Our study used a recent score, Tis score, to determine the severity of AD and we studied the casuistic of childhood AD only in the routine consultation. We tried to illustrate the reality of our Department in Hospital de Braga, where all patients are observed in routine consultations, with different degrees of priority. The patients admitted at the Urgency of Pediatrics are then forwarded to consultation of Dermatology. Moreover, Braga was considered the European youth capital in 2012 and it has many children and adolescents and so we decided to do this study about AD in children and adolescents of Braga's population.
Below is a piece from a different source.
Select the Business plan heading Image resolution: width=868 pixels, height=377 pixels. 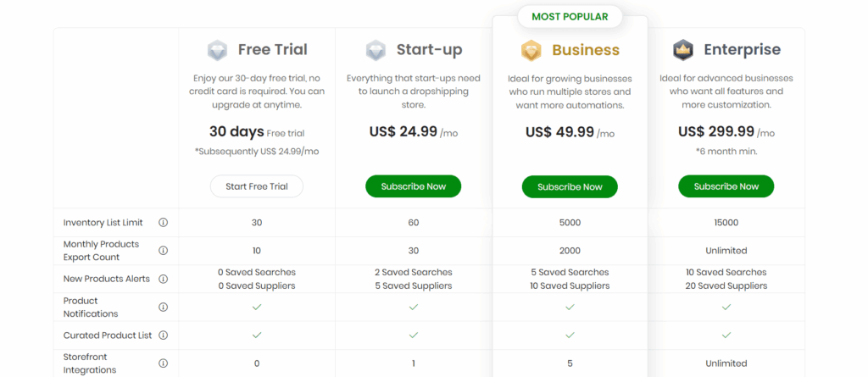[586, 50]
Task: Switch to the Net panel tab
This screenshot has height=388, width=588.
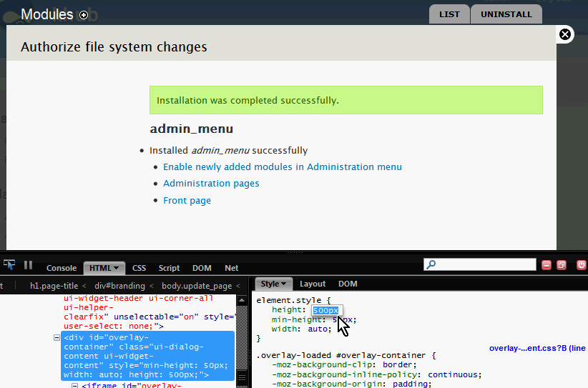Action: pyautogui.click(x=232, y=268)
In conclusion, the profile of AD in our patients was similar to that reported in the literature [2]. However, this study is a descriptive and retrospective study, with a small dimension and with lack of control groups, which limit the generalization of our results. Moreover, difficulties arise in interpreting and directly comparing results across studies because of the diverse ways in which the disease has been defined, and the differences in the study methods used in each study. Accordingly, further longitudinal studies in the community, with control groups will be necessary to clarify these issues.